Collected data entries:
=-=-=

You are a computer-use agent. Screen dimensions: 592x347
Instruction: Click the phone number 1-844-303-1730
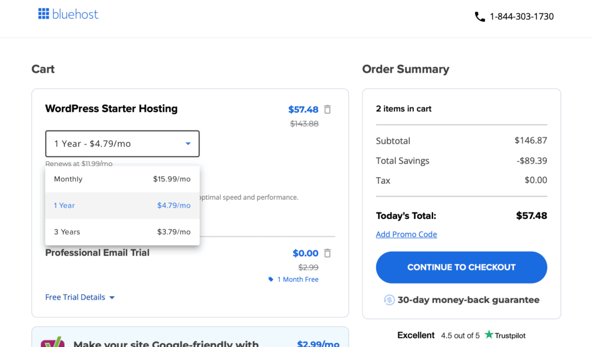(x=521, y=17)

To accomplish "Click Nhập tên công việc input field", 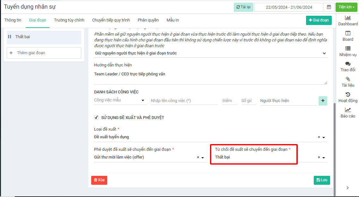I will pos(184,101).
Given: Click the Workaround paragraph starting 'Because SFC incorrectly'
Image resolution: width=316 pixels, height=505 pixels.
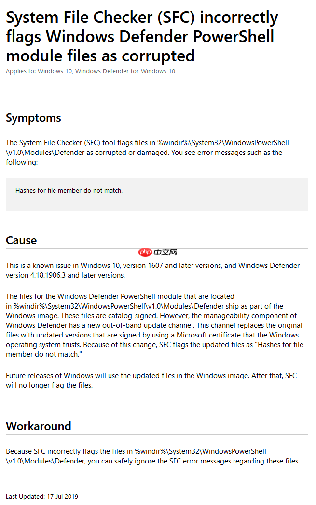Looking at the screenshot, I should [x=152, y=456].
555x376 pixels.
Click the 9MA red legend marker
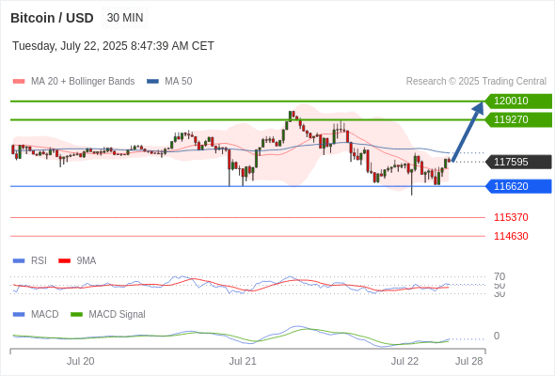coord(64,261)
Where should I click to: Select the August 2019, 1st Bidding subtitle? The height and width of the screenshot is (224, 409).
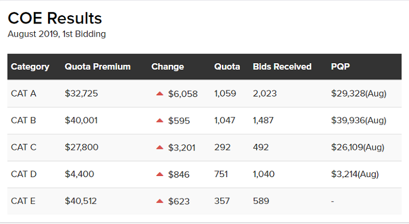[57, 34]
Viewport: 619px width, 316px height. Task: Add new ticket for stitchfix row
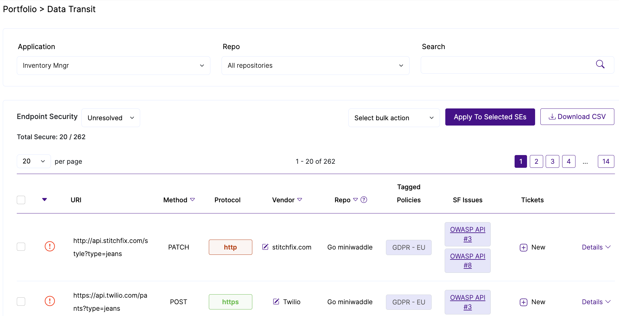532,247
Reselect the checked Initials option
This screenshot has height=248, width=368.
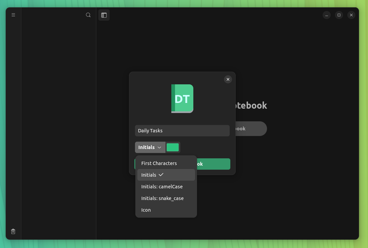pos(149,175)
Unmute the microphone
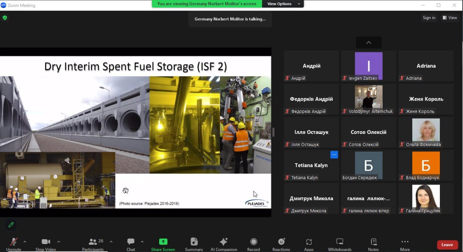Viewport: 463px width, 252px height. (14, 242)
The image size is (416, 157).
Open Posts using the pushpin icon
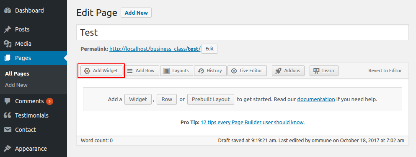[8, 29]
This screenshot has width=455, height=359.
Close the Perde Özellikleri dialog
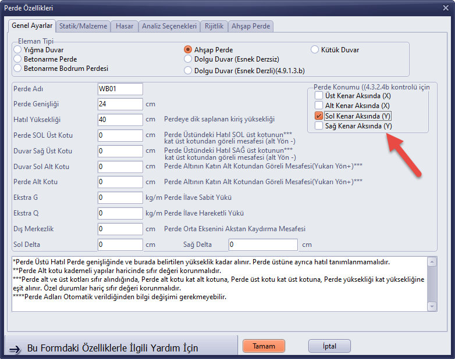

=-=-=

Copy the lines word for word, starting at the line that contains "Unmute the microphone" and running through the end of the rows. Leave the pictures out.

Unmute the microphone
Viewport: 463px width, 252px height. (14, 242)
The image size is (416, 157).
Open Posts using the pushpin icon
[8, 29]
This screenshot has width=455, height=359.
Close the Perde Özellikleri dialog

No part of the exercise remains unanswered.